Um forno de madeira logo na primeira descida me faz pensar que em épocas de inverno aquele lugar seria ideal para algumas sapecadas de pinhão. Inclusive quando lembro do frio, penso o quão bonito aqueles pinheiros ficam na paisagem de geada que deve se estender por todas as gramas, telhado da casa e as subidas da estrada. Quando passamos a segunda porteira já conseguimos ouvir o som de água caindo sob as pedras. Sabe quando chove muito forte durante a noite e faz aquele barulhinho gostoso para dormir? É exatamente desse jeito. Todos os dias por 24 horas.

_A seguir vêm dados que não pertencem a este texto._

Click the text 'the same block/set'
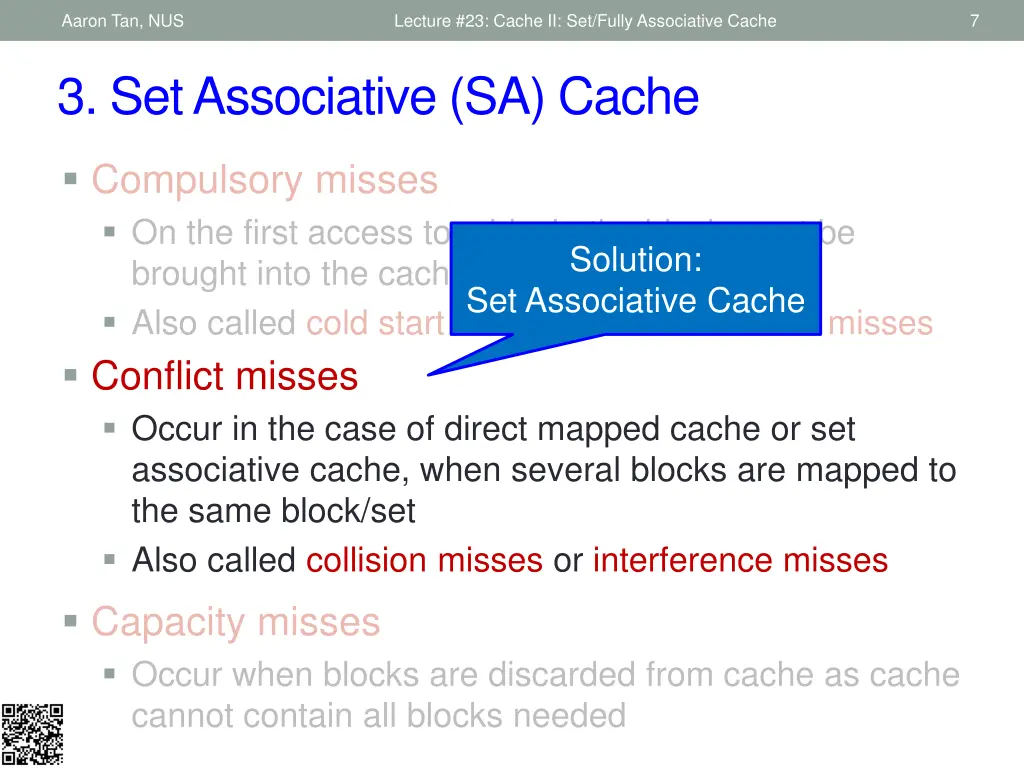tap(274, 511)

A casa de madeira da família e a pequena fábrica de móveis dividem espaço com a última porteira que nos leva diretamente para a cachoeira no quintal. Um gramado ainda maior e as florestas preservadas dividem espaço com algumas vacas que passeiam vez ou outra por aquele lugar. Valentina, neta da família, gosta de passar a tarde brincando com as primas na água rasa, e me diz baixinho que seu lugar favorito dali é a imagem de Nossa Senhora Aparecida, localizada na alta pedreira.

Sou extremamente grata em ter conhecido toda a família de Silvestre. Sua simpatia, simplicidade e cuidado com a propriedade anima e me faz ter vontade de compartilhar essa experiência com todo mundo que conheço. Eu e meus amigos agradecemos o mel, o espaço para as barracas e também o sal grosso que esquecemos de trazer. Se eu pudesse colocar alguns lugares específicos dentro de uma bola de vidro, essa propriedade ficaria em uma só para ela!